Immune Complex Disease in Guinea Pig Lungs: Elicitation with Pigeon Serum
Format of Original
American Thoracic Society
American Review of Respiratory Disease
Immune complex- and T cell-mediated reactions to organic antigens appear to contribute to the pathogenesis of hypersensitivity pneumonitis in humans. Because pigeon serum is one of the reagents used by clinicians to diagnose this disease, we assessed its potential to elicit immune complex-mediated pulmonary inflammation in guinea pigs.

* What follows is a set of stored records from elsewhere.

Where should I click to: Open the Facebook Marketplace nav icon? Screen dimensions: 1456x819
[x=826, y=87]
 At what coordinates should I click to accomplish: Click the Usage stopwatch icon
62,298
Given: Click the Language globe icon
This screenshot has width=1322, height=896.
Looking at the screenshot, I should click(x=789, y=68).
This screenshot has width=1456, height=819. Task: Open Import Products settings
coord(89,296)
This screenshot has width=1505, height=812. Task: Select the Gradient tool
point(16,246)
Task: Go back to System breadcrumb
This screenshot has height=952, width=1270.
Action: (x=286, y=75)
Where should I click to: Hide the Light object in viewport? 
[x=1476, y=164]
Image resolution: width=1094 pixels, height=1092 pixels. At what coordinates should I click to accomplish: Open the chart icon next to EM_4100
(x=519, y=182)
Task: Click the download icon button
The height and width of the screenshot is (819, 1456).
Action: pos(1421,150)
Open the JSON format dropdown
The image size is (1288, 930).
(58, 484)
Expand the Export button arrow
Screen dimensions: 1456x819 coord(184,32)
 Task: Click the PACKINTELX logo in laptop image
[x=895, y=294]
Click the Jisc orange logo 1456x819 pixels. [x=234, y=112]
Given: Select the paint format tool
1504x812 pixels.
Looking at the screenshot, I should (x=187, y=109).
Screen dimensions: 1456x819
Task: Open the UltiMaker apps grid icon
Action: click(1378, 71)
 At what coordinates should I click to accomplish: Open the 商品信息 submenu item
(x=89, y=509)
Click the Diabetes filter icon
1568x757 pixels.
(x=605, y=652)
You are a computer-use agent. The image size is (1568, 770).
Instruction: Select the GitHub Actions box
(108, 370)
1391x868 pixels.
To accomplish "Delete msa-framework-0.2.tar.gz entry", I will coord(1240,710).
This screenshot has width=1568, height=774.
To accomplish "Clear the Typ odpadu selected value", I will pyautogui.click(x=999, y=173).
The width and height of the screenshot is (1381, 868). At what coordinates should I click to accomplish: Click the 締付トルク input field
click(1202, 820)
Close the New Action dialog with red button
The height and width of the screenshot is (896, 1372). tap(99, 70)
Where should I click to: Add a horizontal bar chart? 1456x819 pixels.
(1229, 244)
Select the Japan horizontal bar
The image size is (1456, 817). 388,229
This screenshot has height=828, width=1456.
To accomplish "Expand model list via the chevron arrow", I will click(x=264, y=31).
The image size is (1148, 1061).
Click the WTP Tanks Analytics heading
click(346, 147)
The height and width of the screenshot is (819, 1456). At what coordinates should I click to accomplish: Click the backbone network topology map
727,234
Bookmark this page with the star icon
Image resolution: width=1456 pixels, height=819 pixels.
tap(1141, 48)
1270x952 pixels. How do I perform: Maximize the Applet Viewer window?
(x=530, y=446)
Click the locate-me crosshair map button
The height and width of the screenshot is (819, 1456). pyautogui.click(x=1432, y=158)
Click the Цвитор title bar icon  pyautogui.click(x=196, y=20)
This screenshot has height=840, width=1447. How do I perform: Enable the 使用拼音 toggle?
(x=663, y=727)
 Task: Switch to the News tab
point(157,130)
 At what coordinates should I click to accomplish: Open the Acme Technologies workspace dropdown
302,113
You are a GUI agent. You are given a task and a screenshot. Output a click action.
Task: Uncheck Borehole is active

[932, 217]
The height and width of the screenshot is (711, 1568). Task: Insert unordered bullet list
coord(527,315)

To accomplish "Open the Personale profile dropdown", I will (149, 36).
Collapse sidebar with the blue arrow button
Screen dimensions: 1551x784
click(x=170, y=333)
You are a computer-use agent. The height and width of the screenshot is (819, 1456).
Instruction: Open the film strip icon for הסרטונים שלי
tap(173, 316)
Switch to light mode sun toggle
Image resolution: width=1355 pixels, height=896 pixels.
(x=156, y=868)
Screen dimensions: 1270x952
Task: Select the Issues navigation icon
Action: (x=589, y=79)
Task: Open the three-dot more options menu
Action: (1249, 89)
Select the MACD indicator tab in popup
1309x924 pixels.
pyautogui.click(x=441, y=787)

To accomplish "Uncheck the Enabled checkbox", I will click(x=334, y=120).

Animals were immunized with different concentrations of pigeon serum protein emulsified in complete Freund's adjuvant, and serums were collected at 4-day intervals after the booster injection. The largest amounts of tissue-fixing (IgG1) and complement-fixing (IgG2) antibodies to pigeon serum were detected in guinea pigs immunized with 1.0 mg of pigeon serum protein 20 to 24 days after the secondary immunization. Therefore, the responses of these animals and of recipients of serum from these animals to aerosol challenge with either homologous (pigeon serum) or heterologous (bovine gamma globulin) immunogen was investigated. Actively and passively immunized guinea pigs developed pulmonary inflammation only after exposure to aerosolized pigeon serum. However, lesions were not observed in the lungs of complement-deficient recipients of immune serum that had inhaled homologous immunogen. These observations suggest that such pigeon serum-elicited pulmonary inflammation in guinea pigs is a manifestation of a complement-dependent, humoral-immune mechanism of pathogenesis and thus is consistent with an immune complex disease.